Die europäischen Länder hätten infolge des Verlusts von Gaslieferungen aus Russland mehr Gas von anderen Lieferanten importiert, darunter die Vereinigten Staaten, Katar, Norwegen und Algerien. Das scheine für einen Anstieg der LNG-Preise anderswo gesorgt zu haben, einschließlich in Japan, wo sich der Preis zwischen Januar 2022 und Februar 2023 verdoppelt habe. „Europa hatte das Glück, 2022 einen milden Winter zu haben, der einen weiteren Anstieg der Energiepreise verhinderte. Wenn die europäischen Länder jedoch nicht in der Lage sind, ausreichende Erdgasvorräte für den nächsten Winter zu sichern, und wenn das Wetter kälter wird, könnten die Preise erneut steigen“, so der Outlook der WTO.

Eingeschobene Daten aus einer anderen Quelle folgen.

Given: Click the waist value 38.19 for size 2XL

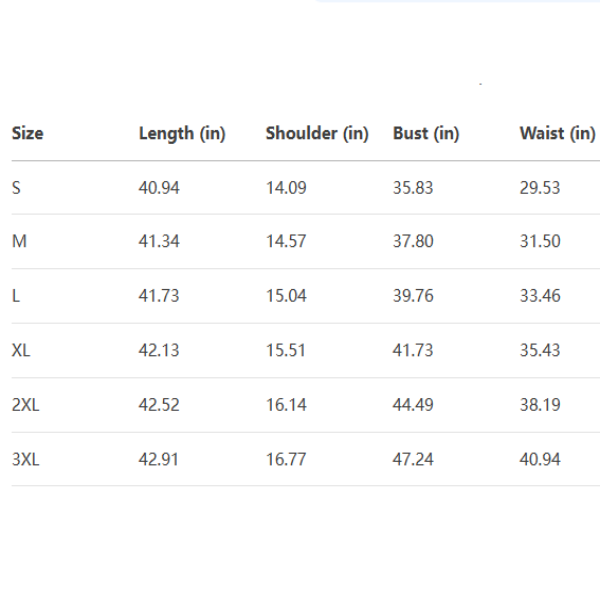Looking at the screenshot, I should 540,405.
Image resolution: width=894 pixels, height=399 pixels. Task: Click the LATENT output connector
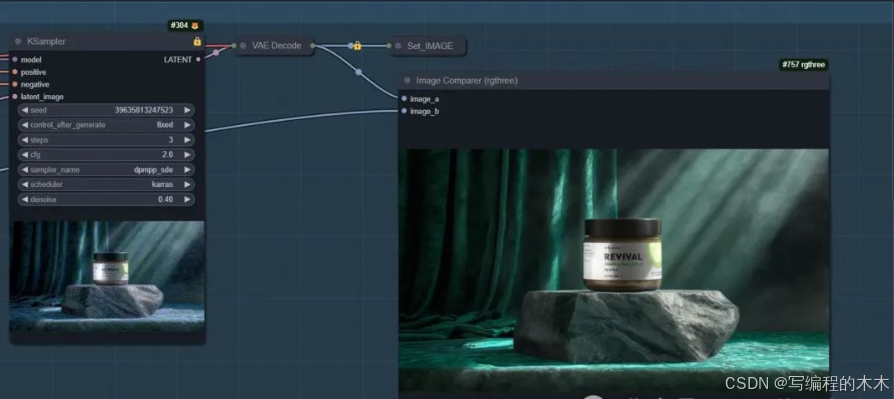pyautogui.click(x=198, y=59)
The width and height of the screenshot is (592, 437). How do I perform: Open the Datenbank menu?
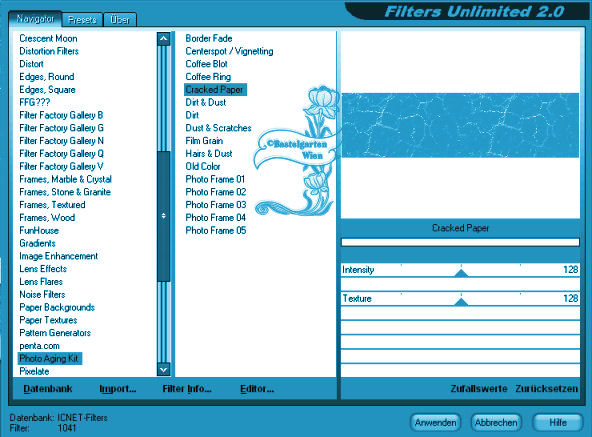(48, 389)
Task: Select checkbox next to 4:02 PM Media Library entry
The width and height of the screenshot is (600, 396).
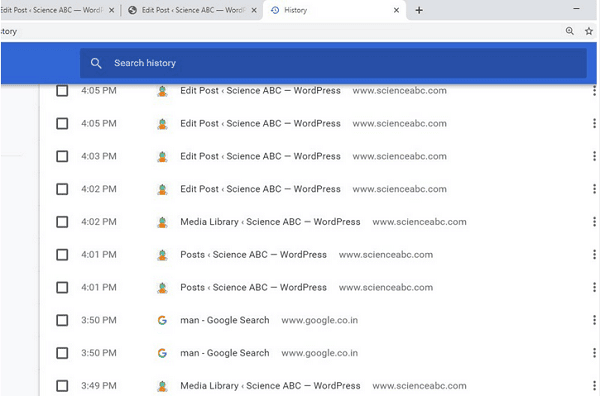Action: point(62,222)
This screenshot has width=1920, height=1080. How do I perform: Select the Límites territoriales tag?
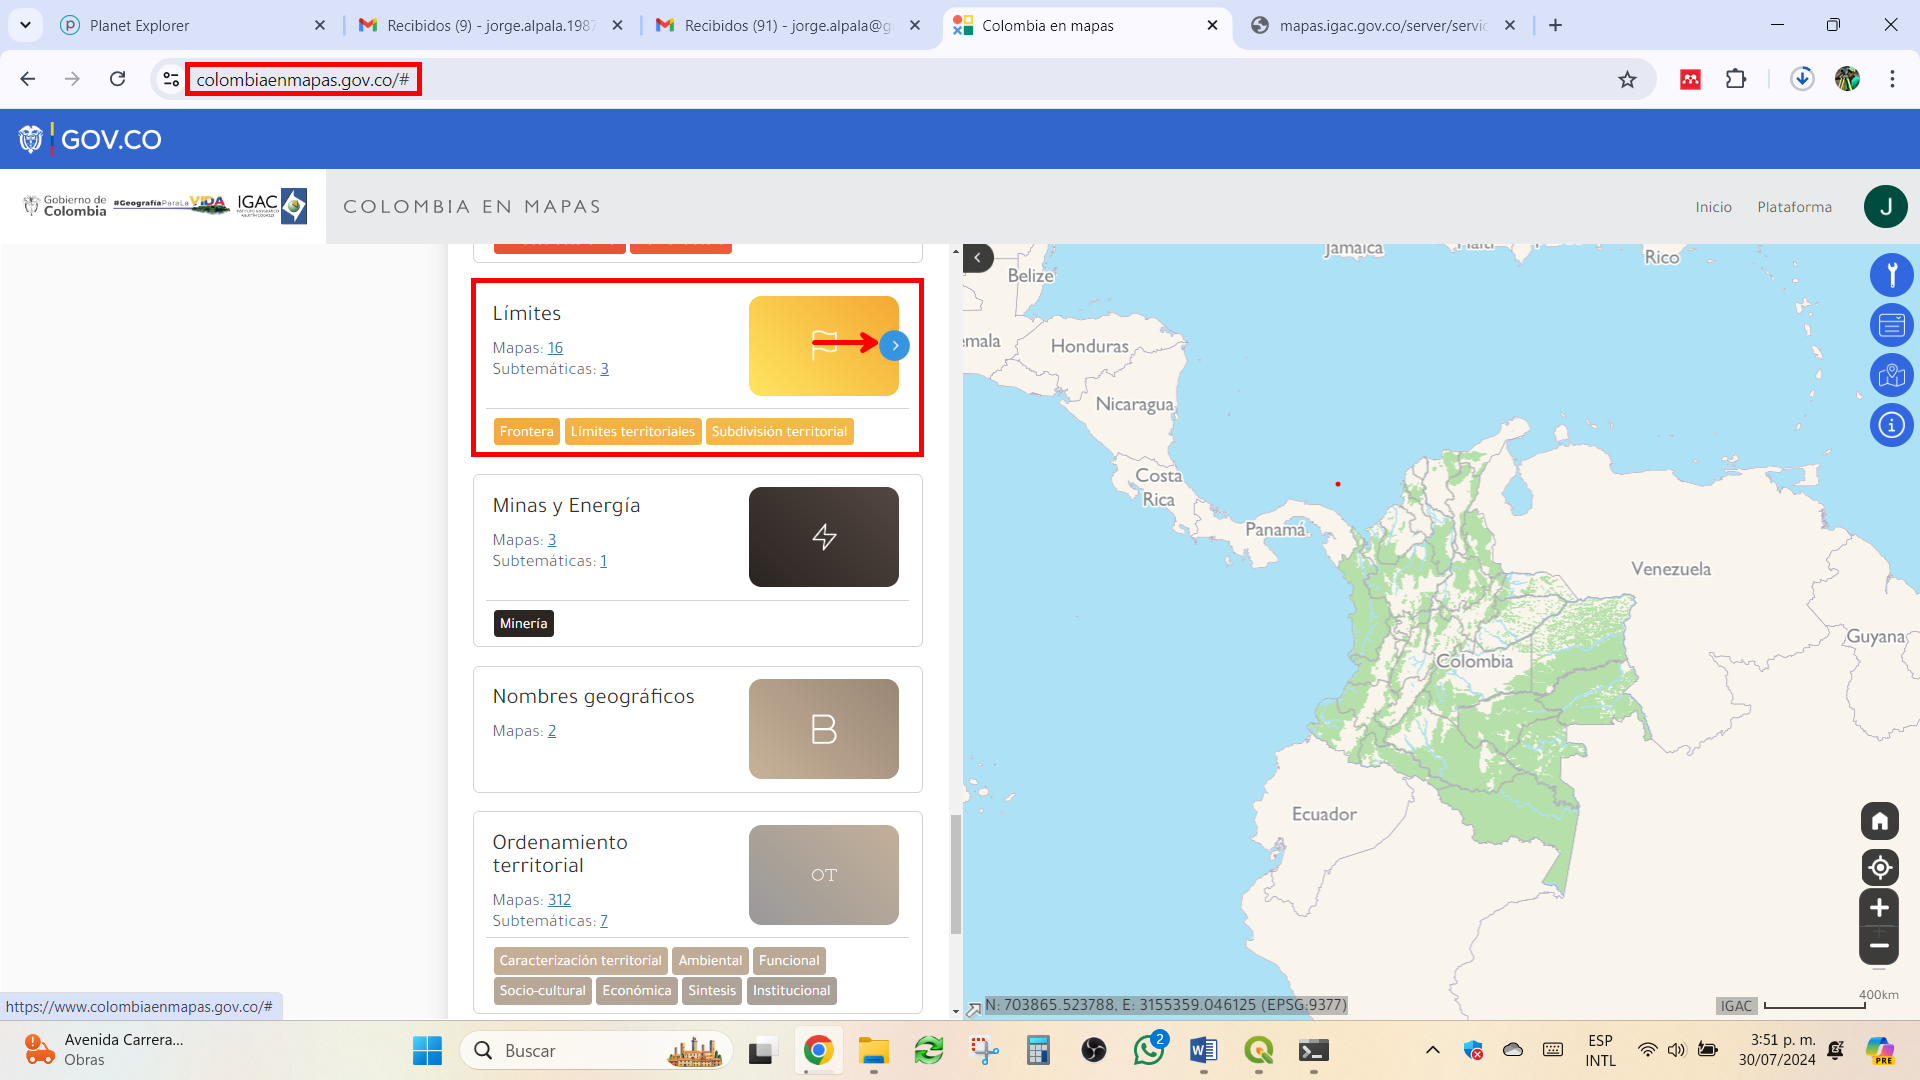[x=632, y=432]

Mehr Gasnachfrage begünstigt Aufwärtsdruck

Auch das Gas Exporting Countries Forum, kurz GECF und auch als Gas-Opec bezeichnet, weist im Jahresbericht zum Gasmarkt 2023 vom April wie die WTO auf Preistendenzen nach oben hin. In Summe blieben die weltweiten Gas- und LNG-Spotpreise im Jahr 2023 volatil und könnten durch mehrere Faktoren Gegenwind erfahren und so Preise auf niedrigem Niveau halten. Zu solchen Faktoren zählen die Analysten der Gas-Opec einen relativ milden Winter, hohe Gasspeicherfüllstände in Europa, hohe LNG-Lagerbestände in Asien und eine abgeschwächte Gasnachfrage bei einer Verlangsamung des Wirtschaftswachstums weltweit. Dem entgegen stellen sie: „Aufgrund der erwarteten Erholung von Chinas Gasnachfrage, einer höheren Importnachfrage in preissensitiven Ländern Asiens und einer Erholung der Gasnachfrage im Industriesektor könnte es in diesem Jahr jedoch zu einem gewissen Aufwärtsdruck auf die Spotpreise kommen. Weitere Lieferunterbrechungen oder extreme Wetterbedingungen im Laufe des Jahres können die Preise ebenfalls nach oben treiben.“

Markteingriffe können Volatilität nach sich ziehen

Zugleich könnten Markteingriffe die Gas- und LNG-Spotpreise im Jahr 2023 beeinflussen, die Ungleichgewichte zwischen Angebot und Nachfrage korrigieren sollen. So trat etwa die Verordnung (EU) 2022/2578 des Rates zur Koordinierung der Gasbeschaffung und zu Preisreferenzwerten am 15. Februar 2023 für ein Jahr lang in Kraft. Sie sieht einen Marktkorrekturmechanismus bzw. Gaspreisdeckel vor, der dann ausgelöst wird, wenn der TTF-Month-Ahead-Preis drei Tage lang 180 €/MWh übersteigt und 35 € über dem Referenzpreis für LNG auf den Weltmärkten liegt. Den betreffenden Referenzpreis für LNG veröffentlichte die EU-Agentur für die Zusammenarbeit der Energieregulierungsbehörden (ACER) jüngst im April.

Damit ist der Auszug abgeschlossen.